Notre foi enracinée en Jésus-Christ nous dispose à n’avoir peur de rien, d’aucune force maléfique, ni des sorciers qui ne sont plus grands que le Dieu Vivant. Ce Dieu Amour qui n’abandonne jamais ses enfants. C’est ce qui conforte l’apôtre Paul à dire : « ni la mort, ni la vie, ni les anges, ni les dominations, ni le présent, ni l’avenir, ni les puissances, ni les forces des leaders ni celles des profondeurs, ni aucune autre créature ne pourra nous séparer de l’amour de Dieu manifesté en Jésus-Christ » (Rm 8,39). Dans ces conditions, face aux ennemis et détracteurs de notre foi, nous avons à leur exprimer seulement le sentiment, de pardon qui doit prédominer dans le cœur du chrétien.
D’autant plus que le Christ Jésus nous exhorte à l’amour de nos ennemis : « aimez vos ennemis, priez pour nos persécuteurs » (Mt 5,44). C’est cette attitude du Christ devant sa propre mort qui doit éclairer le chrétien. Lui, le Christ, n’a pas rejeté sa mort sur les autres : « ma vie nul ne me la prend, c’est moi qui la donne » (Jn 10,17). Il donne un sens définitif à la mort parce que sa propre mort est une victoire sur la mort, victoire promise à tous ceux qui croient en lui : « qui croît en moi, même s’il meurt, vivra éternellement » (Jn 6,35-38).
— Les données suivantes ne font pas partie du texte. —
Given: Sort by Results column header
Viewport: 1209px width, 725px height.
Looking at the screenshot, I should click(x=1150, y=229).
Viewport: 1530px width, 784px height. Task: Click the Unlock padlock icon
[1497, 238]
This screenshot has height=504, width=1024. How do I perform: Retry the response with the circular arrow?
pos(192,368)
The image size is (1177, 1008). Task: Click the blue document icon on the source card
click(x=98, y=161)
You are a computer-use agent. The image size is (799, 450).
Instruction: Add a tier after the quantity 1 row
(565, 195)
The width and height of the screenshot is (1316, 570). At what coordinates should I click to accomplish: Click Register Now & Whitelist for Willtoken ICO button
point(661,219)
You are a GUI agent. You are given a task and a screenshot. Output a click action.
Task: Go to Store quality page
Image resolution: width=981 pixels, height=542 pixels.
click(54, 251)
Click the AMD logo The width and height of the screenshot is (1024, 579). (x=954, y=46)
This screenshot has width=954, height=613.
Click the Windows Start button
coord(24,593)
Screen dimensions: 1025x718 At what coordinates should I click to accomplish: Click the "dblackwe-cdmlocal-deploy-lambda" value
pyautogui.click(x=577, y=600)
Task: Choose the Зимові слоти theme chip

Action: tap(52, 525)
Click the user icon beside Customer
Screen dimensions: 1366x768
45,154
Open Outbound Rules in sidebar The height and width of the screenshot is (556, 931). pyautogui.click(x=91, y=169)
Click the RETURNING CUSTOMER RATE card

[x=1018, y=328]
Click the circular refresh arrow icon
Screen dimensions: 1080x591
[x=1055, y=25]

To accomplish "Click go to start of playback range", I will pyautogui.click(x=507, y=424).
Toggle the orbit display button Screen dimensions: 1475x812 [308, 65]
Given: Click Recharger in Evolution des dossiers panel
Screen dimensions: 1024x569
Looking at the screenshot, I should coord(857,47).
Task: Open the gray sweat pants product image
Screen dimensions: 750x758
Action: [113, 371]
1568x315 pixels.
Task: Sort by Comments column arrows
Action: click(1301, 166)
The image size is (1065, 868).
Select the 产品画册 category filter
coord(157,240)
C’est dire que les chrétiens négro-africains ne sont pas autorisés à encourager la recherche du coupable de la mort, à occasionner la mort des prétendus sorciers en les brûlants vifs ni à venger ou à faire venger un défunt « en faisant danser son cercueil pour quelque raison que ce soit ». Ces différentes pratiques ne mettront jamais fin à la mort.
Elles ne résultent pas non plus de notre foi en Dieu trine, sur la croix, nous devons remettre notre vie. A l’instar de Jésus sur la croix, nous devons remettre notre vie entre les mains de Dieu le Père, afin de participer à la félicité éternelle. Par toutes autres attitudes contraires, nous deviendrons des chrétiens hypocrites non authentiques.
En somme, ces réflexions sont comme une mise en garde contre tout acharnement, tout militantisme illusoire qui ignore la précarité du monde, mais aussi contre tout cynisme qui consiste à penser que la mort est au bout de tout. Bien au contraire, elles en appellent à l’espérance réaliste d’une nouvelle vie dans le Christ mort et ressuscité pour libérer l’homme intégral de toute peur. Tant il est vrai que, comme le Cardinal Émile Biayenda, ceux qui meurent en configurant leur vie au Christ, trouvent le repos éternel en Dieu ; Ainsi, le passage de la préface des défunts sur le sens de la mort chrétienne nous rassure : « Pour tous ceux qui croient en Toi, Seigneur, la vie n’est pas détruite, elle est transformée ; et lorsque prend fin leur séjour sur terre, ils ont déjà une demeure éternelle dans les cieux » accordée par Dieu dan son Amour-miséricordieux.